Although my birth date is 1948, I was already drafted and serving by the time of the first lottery.
I was drafted and ordered to service on May 21, 1969. I have been told the May 1969 draft call was the month of the largest draft in U.S history. It was a few months after the Tet Offensive.
At the time of my draft I was working full time and taking 11 units in college. Having never "won" anything or having been picked for anything, I gave no concern to being drafted. I was more concerned with earning a living and earning a college degree then what was going on in a war half a world away.
When I was drafted I thought about all of the other men and women who had served our country in one form or another, some in the military and some in various other capacities. I felt it was my turn and my duty to serve, regardless of my believes about the war or the then current administration. I thought about what message does it send to other countries if the U.S. people can not raise a military force.
I wasn’t in favor of the war. I was not interested in being in the military or fighting in a war. I was frightened.
I felt it was my duty to step up when called and take my turn serving my country as others had done for hundreds of years before me. I owed it to those who came before me and to those who came after. What if there was no one to step up and fight our Revolutionary War or the wars that came after?
I was married at the time I got drafted, had a very good job, a home and all the stuff that went with it. I felt that I had my life together for the first time. My childhood had been filled with abandonment, abuse and neglect.
On May 21st, 1969 my wife dropped me off at the appointed time and the appointed place. Before the end of the day I was in the Army at Fort Ord, California working on my count down of 730 days.

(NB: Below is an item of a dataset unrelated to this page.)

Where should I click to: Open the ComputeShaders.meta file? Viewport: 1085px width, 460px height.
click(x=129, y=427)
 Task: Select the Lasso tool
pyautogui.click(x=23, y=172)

They told us 20% of us would die in a jungle and the difference between who died and who lived had a great deal to do with how well we learned what we were about to be taught.
For the first time in my life I was mixed in with a true cross section of American men. My basic training unit had men of every race and walk of life. What it did not have, as I look back, was any men from well to do or powerful families.

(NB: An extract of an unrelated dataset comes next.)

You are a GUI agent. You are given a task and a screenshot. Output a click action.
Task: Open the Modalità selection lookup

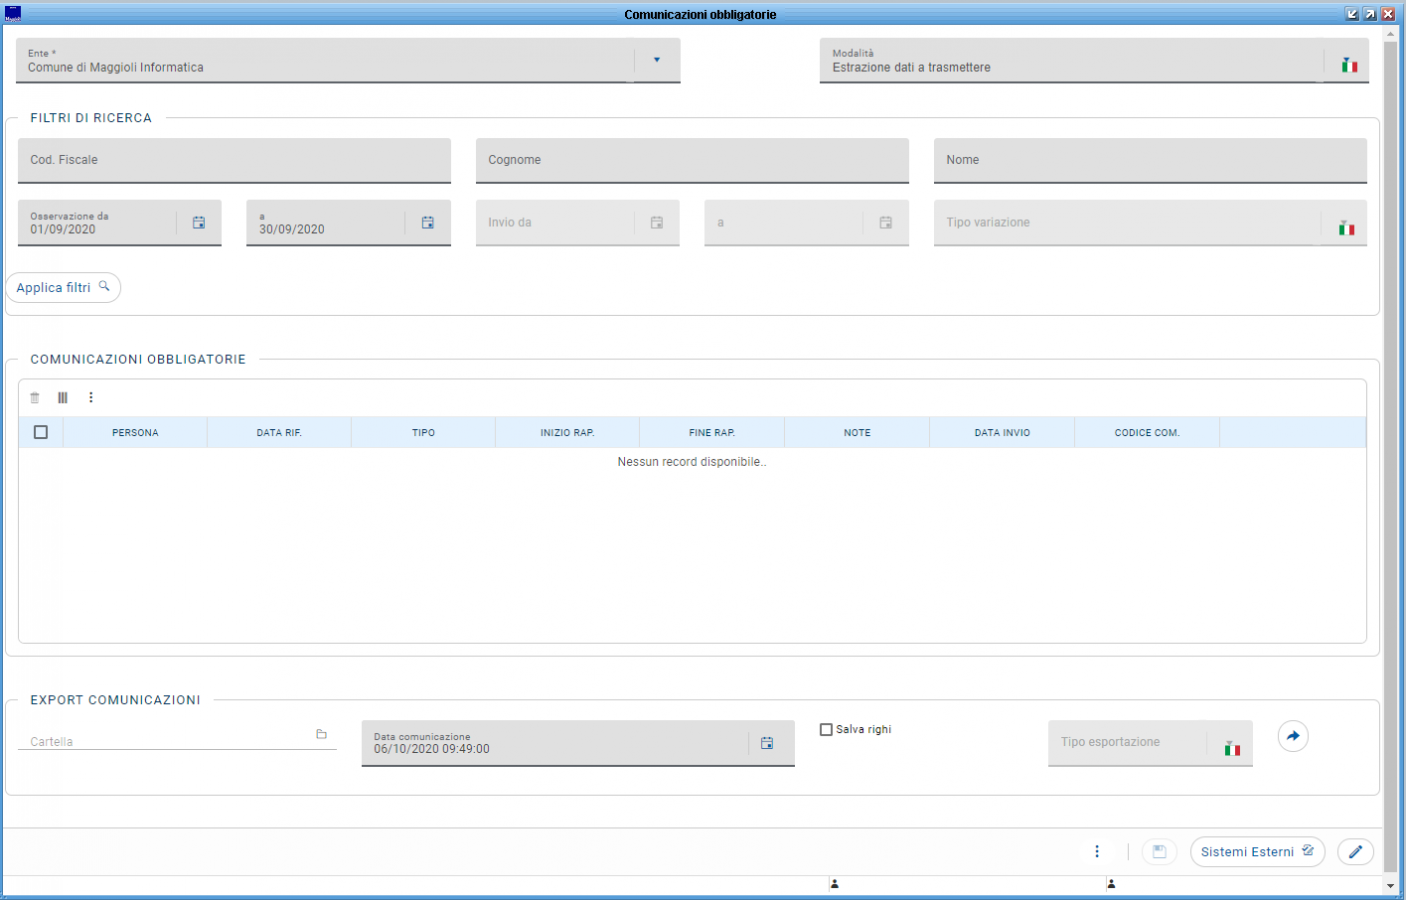pos(1349,65)
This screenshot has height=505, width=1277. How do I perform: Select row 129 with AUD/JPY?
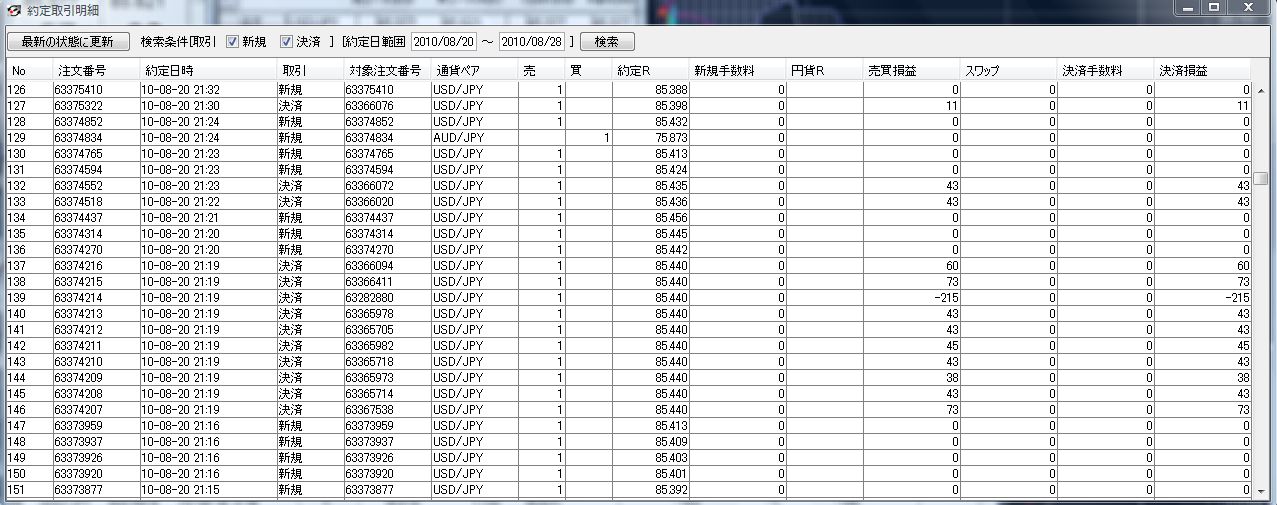coord(629,137)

My Army entry battery of test scores was so high that they offered to send me to West Point. A dozen times an officer came to me during basic training to persuade me to go to West Point and become a military officer. Knowing that I would owe the Army five years of service after finishing West Point soured me on their "free" college education, with pay, offer. I turned them down and took my chances.
I learned the lessons the Army taught me very well. I was one of the stars of my basic training unit and set a range record on the rifle qualification range that I am sure stands today. I was first in my unit in half of the basic training testing categories. I wanted to give myself the best chance of survival.
My wife dumped me before I finished basic training (I didn’t know it until later however). She probably didn’t want to wait two years and may have thought I may not come back anyway. My wife, home, car and dog were all gone, to whom I do not know. As bad as my luck had been from draft day to my first permanent duty station, my luck was about to change, in a big way.
My first permanent duty station was with the Army’s Command Headquarters of the Pacific (Honolulu, Hawaii). I was assigned to a personal department where I had a five day a week desk job. It wasn’t long before I was in charge of the office and living downtown Waikiki. I learned personnel management and how to lead a team of men. You can imagine my life style and how fortune it was that my wife dumped me.
From Hawaii the Army sent me (due to some fluke in the HQ’s personnel department) to the Command Headquarters of Thailand (Bangkok and Korat, Thailand). I learned my Army lessons well. On the way to Thailand, I spent less than an hour in Vietnam. Living in Hawaii in 1969 was hell compared to Thailand in 1970.
After serving my time I was released from the Army on a street corner in Oakland, CA. I owned nothing but a duffle bag of clothes. I had no home, no address, no wife, no car, no job and no dog. I did have a wealth of experience and training as well as a deep seated confidence in myself, all courtesy of the U.S. Army. I had seen and experienced Hawaii and Thailand. Technically I served in a war zone during war and was a Vietnam vet. Oh yes, I did have a telephone number of a couple of San Francisco Bay area girls that I meet in Hawaii that were on their way to pick me up.
The Army training, experience and benefits gave me the tools to graduate from college and law school and to go on to have a fruitful and fulfilling life. As it turned out, getting drafted and reporting to do my duty was one of the best things that ever happened to me.